### INSTRUCTIONS FOR THE TASK
Your task is to retype, exactly and without pictures, the line holding "At what coordinates" and each line that follows it to the end of the entries.
------ SOURCE DATA ------
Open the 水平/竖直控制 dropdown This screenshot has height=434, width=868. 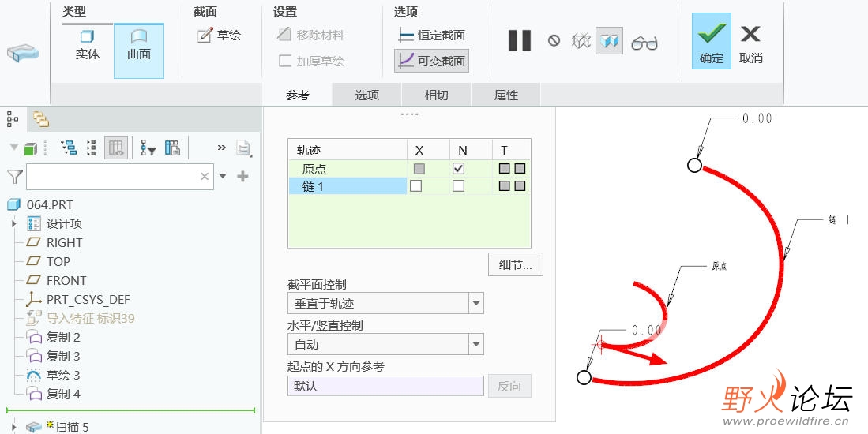[x=386, y=344]
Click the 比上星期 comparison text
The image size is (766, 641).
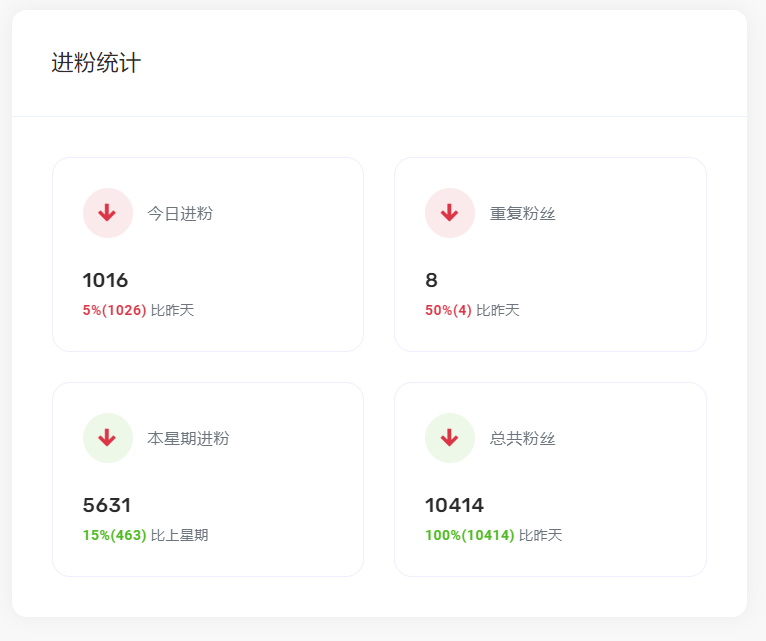click(x=180, y=535)
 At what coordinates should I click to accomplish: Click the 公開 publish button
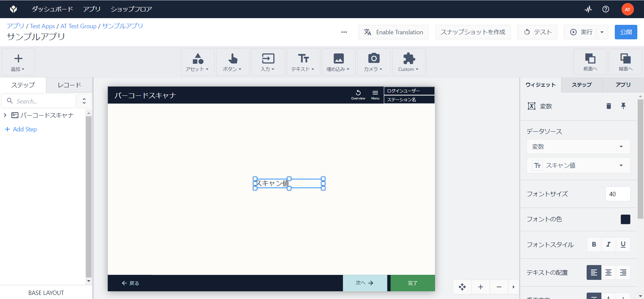coord(626,32)
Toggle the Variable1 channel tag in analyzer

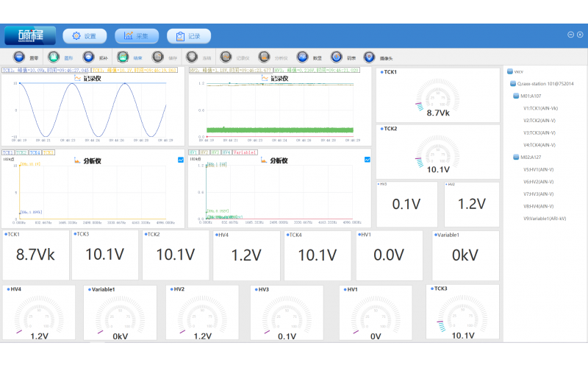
------
### REPLY TO THE TASK
 At what coordinates should I click to accomplish: Click the 公開 publish button
coord(626,32)
Toggle the Variable1 channel tag in analyzer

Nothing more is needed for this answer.